I know that stuff goes on, but I plead innocence. I rarely post to those kinds of threads, I don't use dropaways or mechanical heads and I don't shoot carbon for hunting. When I can't tell them how to make the stuff work, I leave that to the folks that know. So, I hope you're not pointing a finger at me, personally with that.
Now, the ones that ask about whether or not they should get that kind of gear in the first place, or what is wrong with this, that or the other, then I call that fair game.
That very true, years of experience and a preferance to trad gear, but this is a two way street, not a 1-1/2 way street. What I am saying here is.... If I gave you all the credit that you deserve, but I choose to shoot a drop-away rest, shouldn't I get the credit I deserve? Should it be that I give you credit for using trad gear but when it comes to my drop-away rest, you call it inferior? Where is the "two way street" in that?
What kind of rest/arrows/broadheads/cams/ bow/release you use is entirely unimportant to me, personally. Letoff is my hot button. Where I get on an uproar is when guys talk about holding their high letoff bows for minutes at a time, waiting for an animal to come into a shooting lane. That is where I would say one of the prime challenges of bowhunting - drawing undetected in the immediate presence of game - has been discarded. Which is also one of the prime distinctions between conventional bows and crossbows. (The 'C' word had already been broached, so don't blame me!) Anyone that says using high letoff in that fashion is okay, then they cannot be opposed to crossbows in bow season without being a flaming hypocrite.
Of course, we could also talk about bow-mounted electronics and draw locking doohickeys, which I am opposed to allowing in bow season. Both of which happen to be legal in my home state.
I would respect a trophy taken with that kind of stuff (after all, the deer didn't have any choice what he got shot with). The hunter's accomplishment? That's another matter.
n closing I will say that there has to be a "two way street" here. Compound shooters should give respect to the choices that Trad shooters choose, and Trad shooters should give respect to the choices that Compound shooters choose, even if they don't personally believe in them.

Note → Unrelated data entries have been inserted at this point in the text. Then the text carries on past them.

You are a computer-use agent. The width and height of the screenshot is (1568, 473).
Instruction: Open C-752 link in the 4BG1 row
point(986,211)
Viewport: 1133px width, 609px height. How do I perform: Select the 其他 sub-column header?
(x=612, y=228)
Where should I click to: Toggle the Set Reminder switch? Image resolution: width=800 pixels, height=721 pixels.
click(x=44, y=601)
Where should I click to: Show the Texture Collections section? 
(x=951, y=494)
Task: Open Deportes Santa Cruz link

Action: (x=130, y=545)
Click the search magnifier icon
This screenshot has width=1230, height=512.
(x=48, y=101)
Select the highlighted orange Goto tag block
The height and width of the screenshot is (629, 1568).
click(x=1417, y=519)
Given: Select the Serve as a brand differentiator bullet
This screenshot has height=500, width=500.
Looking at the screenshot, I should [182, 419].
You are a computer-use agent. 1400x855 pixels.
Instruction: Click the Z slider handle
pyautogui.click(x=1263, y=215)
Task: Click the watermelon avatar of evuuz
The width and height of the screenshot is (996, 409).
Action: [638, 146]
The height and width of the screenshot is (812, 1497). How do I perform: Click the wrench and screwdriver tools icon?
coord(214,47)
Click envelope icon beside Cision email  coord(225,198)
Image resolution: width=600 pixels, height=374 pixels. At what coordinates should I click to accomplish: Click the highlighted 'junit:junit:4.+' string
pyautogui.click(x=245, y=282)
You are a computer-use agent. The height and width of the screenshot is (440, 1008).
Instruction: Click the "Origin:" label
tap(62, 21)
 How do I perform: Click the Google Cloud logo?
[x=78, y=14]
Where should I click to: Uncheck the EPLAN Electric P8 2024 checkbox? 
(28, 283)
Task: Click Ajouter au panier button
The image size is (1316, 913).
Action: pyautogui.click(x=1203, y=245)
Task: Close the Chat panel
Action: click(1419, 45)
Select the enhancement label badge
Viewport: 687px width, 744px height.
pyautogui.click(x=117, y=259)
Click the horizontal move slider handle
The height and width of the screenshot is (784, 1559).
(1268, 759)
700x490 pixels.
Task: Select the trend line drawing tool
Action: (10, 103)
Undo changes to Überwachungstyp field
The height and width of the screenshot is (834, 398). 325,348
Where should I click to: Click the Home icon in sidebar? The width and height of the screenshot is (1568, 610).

Isn't that another way of telling trads to 'sit down and shut up'? I don't personally believe in dropaways, releases and all that stuff. But, like I said, those things are unimportant in the overall picture. I hate hearing compounds being called 'mechanist archery' and compound shooters being called 'machine operators' instead of archers (Most of that is from the "I'm more trad than you are" crowd of buttheads anyway and not many trads care much for those guys). I don't like hearing the 'spears and loincloth' dolts ragging on trads either. But there are a few things I am firmly opposed to. I couldn't respect myself if I did not speak my mind against them.